*STATED PROBLEM*. Rewrite the listing below as a Markdown table with the columns Row and Line, giving each non-blank line its own numbered row. Omit the pictures from the table.

/---

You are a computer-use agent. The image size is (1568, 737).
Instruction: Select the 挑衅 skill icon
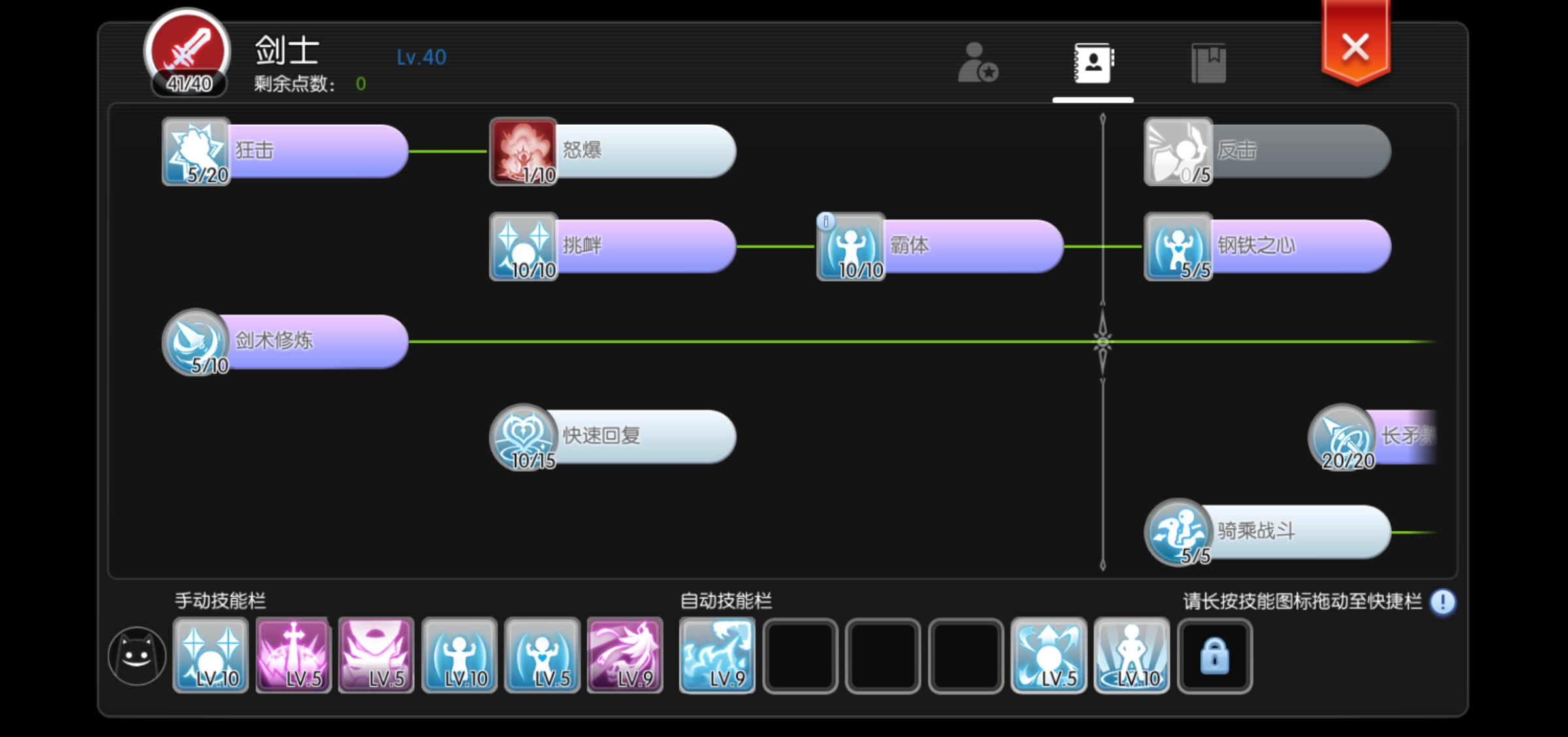[523, 247]
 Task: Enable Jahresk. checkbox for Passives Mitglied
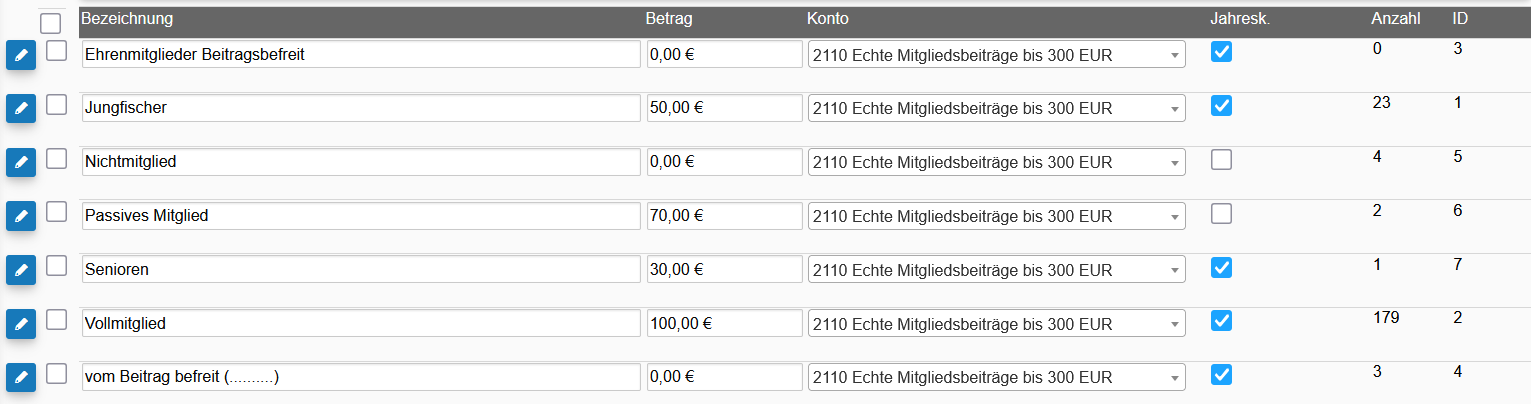(x=1221, y=214)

\---

*RESPONSE TO THIS TASK*.
| Row | Line |
|---|---|
| 1 | You are a computer-use agent. The image size is (1568, 737). |
| 2 | Instruction: Select the 挑衅 skill icon |
| 3 | [523, 247] |
| 4 |  Task: Enable Jahresk. checkbox for Passives Mitglied |
| 5 | (x=1221, y=214) |